Everything has its heydey, the period of time when it blossoms forth, unstoppable and incomparable. For science fiction, this book is the heydey collection, a new American phenomenon finding out just how important it's going to be, and enjoying every minute of a new freedom. So many breakthroughs had come about so quickly during the war that radical change became a way of life.

This was the time of a new science fiction magazine a month, fan clubs and conventions. Escapism became an industry, and a vital force in people's imaginations. The world of tomorrow was at hand, and it fascinated and terrified us. Science fiction gave shape to the dreams, and the dreamers are here in this book, reigning supreme.

The most striking fact about these little stories is their relevance to today. Theodore Sturgeon's "Never Underestimate...." is about a sexist scientist's attempt to muzzle women's controlling sexual powers over men, through a nuclear bomb test. Asimov's "Homo Sol" contains ethnic jokes ... about humanoids. ("What of Kraut's Law ... which says you can't panic more than five humanoids at a time?") John MacDonald makes it impossible for the reader to ever again indulge lightly in the twenty-fourth century's substitute for life and freedom: a future as the television hero fo one's choice. However, Arthur C. Clarke, in 1949, couldn't predict how early we'd be parking on the moon! In his short masterpiece, "History Lesson," a piece of metal on a mahogany stand bears a silver plate with the inscription: "Auxiliary Igniter from Starboard Jet Spaceship 'Moving Star' Earth-Moon, A.D. 1985."

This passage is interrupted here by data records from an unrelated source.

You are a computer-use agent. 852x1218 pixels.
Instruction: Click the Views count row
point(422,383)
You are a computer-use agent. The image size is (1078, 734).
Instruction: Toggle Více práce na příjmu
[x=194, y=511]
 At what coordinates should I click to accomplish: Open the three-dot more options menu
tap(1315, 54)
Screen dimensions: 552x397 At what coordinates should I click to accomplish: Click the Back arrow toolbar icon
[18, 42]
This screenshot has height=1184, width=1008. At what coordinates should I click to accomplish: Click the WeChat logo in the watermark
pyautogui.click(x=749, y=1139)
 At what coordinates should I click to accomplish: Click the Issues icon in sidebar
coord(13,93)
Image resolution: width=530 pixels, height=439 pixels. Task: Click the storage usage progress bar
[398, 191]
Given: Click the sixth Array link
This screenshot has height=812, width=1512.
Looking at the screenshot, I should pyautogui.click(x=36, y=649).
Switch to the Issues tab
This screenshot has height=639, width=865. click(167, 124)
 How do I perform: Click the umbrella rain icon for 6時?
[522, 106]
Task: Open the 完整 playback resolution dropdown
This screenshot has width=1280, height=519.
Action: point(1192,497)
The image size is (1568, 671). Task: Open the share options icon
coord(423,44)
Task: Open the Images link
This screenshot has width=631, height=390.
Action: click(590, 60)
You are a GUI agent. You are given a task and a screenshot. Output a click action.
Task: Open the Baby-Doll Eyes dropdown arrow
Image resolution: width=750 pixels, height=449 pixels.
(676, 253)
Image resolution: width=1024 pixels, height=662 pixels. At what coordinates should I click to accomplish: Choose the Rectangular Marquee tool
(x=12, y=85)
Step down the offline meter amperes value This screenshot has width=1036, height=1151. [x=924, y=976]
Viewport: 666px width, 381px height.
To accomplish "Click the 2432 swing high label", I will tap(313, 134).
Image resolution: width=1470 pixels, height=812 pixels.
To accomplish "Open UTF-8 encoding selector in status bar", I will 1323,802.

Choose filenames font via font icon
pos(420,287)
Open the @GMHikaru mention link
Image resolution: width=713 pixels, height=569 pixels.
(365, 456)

Then there are the wonderfully orchestrated sci-fi surprises:

"The scientists lay half in the water, their beautiful reptilian bodies gleaming in the sunlight." Now imagine those same scientific visitors to an ice-bound earth watching the only indication of what humans looked like ... from a Mickey Mouse movie!

In "The Scarlet Plague," written in 1913, Jack London seems to predict the onslaught of polio, with amazing accuracy. What, then, of the other predictions of these masterful minds? Will we be reduced, finally, to stone-age rubble? Will some of us be lost in space, able only to rehash old arguments over radios that transmit over ten thousand miles?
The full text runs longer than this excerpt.